Depending on who you ask, there are anywhere from 10-20 billion display impressions available globally each day for demand-side platforms (DSPs) and their clients to purchase on real-time bidding (RTB) sources like ad exchanges and supply side platforms (SSPs). On top of that, some DSPs have now enabled buying of other types of media, including premium display, social, video, and mobile, bringing the total addressable ad inventory closer to something like 30 billion daily impressions that can be serviced through the execution and decisioning layer of a DSP.
Let's put that in the context of a single advertiser. For easy math, let's say a display campaign spends $100,000 per month, or a little over $3,000 per day. At an eCPM of say $2.00, that's a little over 1.5 million impressions per day, or roughly 0.01 percent of the total available supply. Even if you tweak the assumptions above to be 10 times higher or lower, the bottom line is that a typical campaign is buying an incredibly small fraction of what's out there. But with such a small fraction to play with, how do you ensure that you're getting only the very best-performing impressions and audiences for your budget, and not simply an average cross-section of the total, or worse, a below-average one?

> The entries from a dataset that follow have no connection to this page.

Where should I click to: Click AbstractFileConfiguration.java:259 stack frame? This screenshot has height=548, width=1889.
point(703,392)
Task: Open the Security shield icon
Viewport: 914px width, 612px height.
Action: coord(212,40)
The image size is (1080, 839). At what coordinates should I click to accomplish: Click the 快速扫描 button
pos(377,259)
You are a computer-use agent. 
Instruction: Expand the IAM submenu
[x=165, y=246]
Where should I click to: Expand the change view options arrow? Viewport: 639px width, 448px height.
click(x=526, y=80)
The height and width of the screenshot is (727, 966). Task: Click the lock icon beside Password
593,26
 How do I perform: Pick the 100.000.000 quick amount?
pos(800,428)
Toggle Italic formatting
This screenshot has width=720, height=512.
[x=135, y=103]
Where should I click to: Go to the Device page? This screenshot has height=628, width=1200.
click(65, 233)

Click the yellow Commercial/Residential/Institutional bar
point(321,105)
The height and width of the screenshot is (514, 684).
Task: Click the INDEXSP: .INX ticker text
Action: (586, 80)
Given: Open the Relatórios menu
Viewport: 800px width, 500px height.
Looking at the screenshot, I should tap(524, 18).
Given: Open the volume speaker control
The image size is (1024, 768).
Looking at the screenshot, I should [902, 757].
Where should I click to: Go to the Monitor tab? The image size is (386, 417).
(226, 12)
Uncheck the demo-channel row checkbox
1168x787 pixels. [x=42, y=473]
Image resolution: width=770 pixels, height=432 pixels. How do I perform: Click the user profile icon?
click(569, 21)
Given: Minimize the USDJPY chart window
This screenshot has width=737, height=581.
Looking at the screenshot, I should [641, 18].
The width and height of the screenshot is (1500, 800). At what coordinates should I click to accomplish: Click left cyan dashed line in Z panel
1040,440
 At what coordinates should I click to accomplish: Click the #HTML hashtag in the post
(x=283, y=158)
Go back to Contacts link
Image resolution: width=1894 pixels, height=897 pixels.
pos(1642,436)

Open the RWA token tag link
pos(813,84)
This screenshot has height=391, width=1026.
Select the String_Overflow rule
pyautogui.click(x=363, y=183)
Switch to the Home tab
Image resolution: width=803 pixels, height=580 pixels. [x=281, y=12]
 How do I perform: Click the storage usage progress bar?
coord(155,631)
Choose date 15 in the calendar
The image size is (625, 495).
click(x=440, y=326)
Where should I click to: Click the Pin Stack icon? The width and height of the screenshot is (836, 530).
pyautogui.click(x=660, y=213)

You can start with retargeting, which we all know works, but has limited scale. But what happens after you've remarketed the consumers who are already engaged with your brand and products? How do you bring new customers into the conversation? How do you get new prospects to convert? In short, how do you decide which 0.01 percent of the unwashed mass of impressions is the right 0.01 percent for your campaign?
This article introduces four important concepts and folds them together into a framework designed to pinpoint that 0.01 percent. As any data modeler knows, being able to single out the top decile, or in this case the top hundredth of a percentile, generates massively disproportionate returns. It's no different here.
Impression Quality is a measure of how effectively an impression delivers the action desired by a particular buyer, be it a positive brand response, a click, a purchase, or even ROI. When I say "impression" I don't just mean the blank space on a website waiting for an ad to show up. I mean that blank space, combined with the creative that is served into it, combined with the media in which it sits, combined with the user who is going to see it. The sum of all those things -- media + creative + user -- is an impression. Mathematically, the impression quality is an algorithmic prediction of how likely the user is to take the action desired by that buyer on that impression, relative to all other impressions.
For example, if a buyer's goal is to drive purchases, and a particular impression is predicted to have a response rate of 10 percent per 1,000 impressions, versus a campaign average of 2 percent, that impression has an impression quality of 5.0. The impression quality prediction is based on dozens if not hundreds of variables describing the creative (offer, message, image, etc.), the media (site, content category, ad size, ad placement, time of day, day of week, etc.), and the user (via any number of cookie-based and non-cookie-based user variables).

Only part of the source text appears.